Building the Job Script

Because we are using GPUs instead of CPUs, we switch from the Random Forest model to a Neural Network. We can now create our GPU sbatch script gpu-train-model.sh.

#!/bin/bash

#SBATCH --partition=GPU
#SBATCH --gpus=1
#SBATCH --time=00-01:00:0
#SBATCH --ntasks=1

#SBATCH --error=error-%j.txt

module load python-libs

conda activate tensorflow-2.11-gpu

python gpu-train,py

In addition to the settings we used last time, we include instructions for Slurm to

Use the GPU partition
Allocate 1 GPU for our script

And we load tensorflow-2.11-gpu with conda, giving us access to Tensorflow's machine learning libraries optimized for use on GPUs.

Running the Job

We can run it with sbatch gpu-train-model.sh.
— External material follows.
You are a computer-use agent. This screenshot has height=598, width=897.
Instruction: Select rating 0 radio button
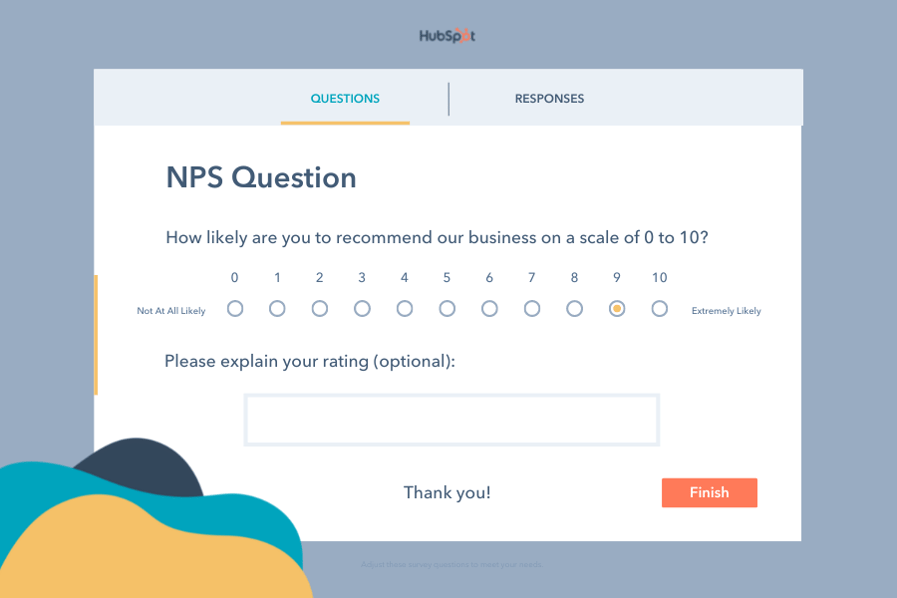point(235,309)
You should again get an output similar to

Submitted batch job xxxxx

Reading the Output

And in the slurm-xxxxx.out file you should see something like

Loading python-libs/3.0
  Loading requirement: gcc/10.3.0 cuda/11.4 openblas/0.3.15
Num GPUs Available:  1
Epoch 1/20
8/8 [==============================] - 1s 20ms/step - loss: 1.0665 - accuracy: 0.3750 - val_loss: 0.9331 - val_accuracy: 0.7333
Epoch 2/20
8/8 [==============================] - 0s 4ms/step - loss: 0.8940 - accuracy: 0.6917 - val_loss: 0.7912 - val_accuracy: 0.7667
Epoch 3/20
8/8 [==============================] - 0s 4ms/step - loss: 0.7783 - accuracy: 0.8000 - val_loss: 0.6844 - val_accuracy: 0.8333
Epoch 4/20
8/8 [==============================] - 0s 4ms/step - loss: 0.6792 - accuracy: 0.8250 - val_loss: 0.5986 - val_accuracy: 0.8667
Epoch 5/20
8/8 [==============================] - 0s 4ms/step - loss: 0.6031 - accuracy: 0.8167 - val_loss: 0.5210 - val_accuracy: 0.9000
Epoch 6/20
8/8 [==============================] - 0s 4ms/step - loss: 0.5344 - accuracy: 0.8250 - val_loss: 0.4542 - val_accuracy: 0.9000
Epoch 7/20
8/8 [==============================] - 0s 4ms/step - loss: 0.4771 - accuracy: 0.8333 - val_loss: 0.3972 - val_accuracy: 0.9000
Epoch 8/20
8/8 [==============================] - 0s 4ms/step - loss: 0.4287 - accuracy: 0.8500 - val_loss: 0.3531 - val_accuracy: 0.9000
Epoch 9/20
8/8 [==============================] - 0s 4ms/step - loss: 0.3918 - accuracy: 0.8417 - val_loss: 0.3188 - val_accuracy: 0.9000
Epoch 10/20
8/8 [==============================] - 0s 4ms/step - loss: 0.3623 - accuracy: 0.8500 - val_loss: 0.2901 - val_accuracy: 0.9000
Epoch 11/20
8/8 [==============================] - 0s 4ms/step - loss: 0.3386 - accuracy: 0.8583 - val_loss: 0.2668 - val_accuracy: 0.9333
Epoch 12/20
8/8 [==============================] - 0s 4ms/step - loss: 0.3180 - accuracy: 0.8667 - val_loss: 0.2498 - val_accuracy: 0.9333
Epoch 13/20
8/8 [==============================] - 0s 4ms/step - loss: 0.2997 - accuracy: 0.8833 - val_loss: 0.2327 - val_accuracy: 0.9333
Epoch 14/20
8/8 [==============================] - 0s 4ms/step - loss: 0.2835 - accuracy: 0.8833 - val_loss: 0.2169 - val_accuracy: 0.9333
Epoch 15/20
8/8 [==============================] - 0s 4ms/step - loss: 0.2689 - accuracy: 0.9000 - val_loss: 0.2025 - val_accuracy: 0.9333
Epoch 16/20
8/8 [==============================] - 0s 4ms/step - loss: 0.2534 - accuracy: 0.9000 - val_loss: 0.1920 - val_accuracy: 0.9333
Epoch 17/20
8/8 [==============================] - 0s 4ms/step - loss: 0.2425 - accuracy: 0.8833 - val_loss: 0.1830 - val_accuracy: 0.9333
Epoch 18/20
8/8 [==============================] - 0s 4ms/step - loss: 0.2308 - accuracy: 0.9167 - val_loss: 0.1712 - val_accuracy: 0.9333
Epoch 19/20
8/8 [==============================] - 0s 4ms/step - loss: 0.2184 - accuracy: 0.9417 - val_loss: 0.1625 - val_accuracy: 0.9333
Epoch 20/20
8/8 [==============================] - 0s 4ms/step - loss: 0.2098 - accuracy: 0.9417 - val_loss: 0.1508 - val_accuracy: 0.9667
1/1 - 0s - loss: 0.1508 - accuracy: 0.9667 - 16ms/epoch - 16ms/step
Test accuracy: 0.9666666388511658

You have successfully built a machine learning model with python and ran it on the cluster with a GPU!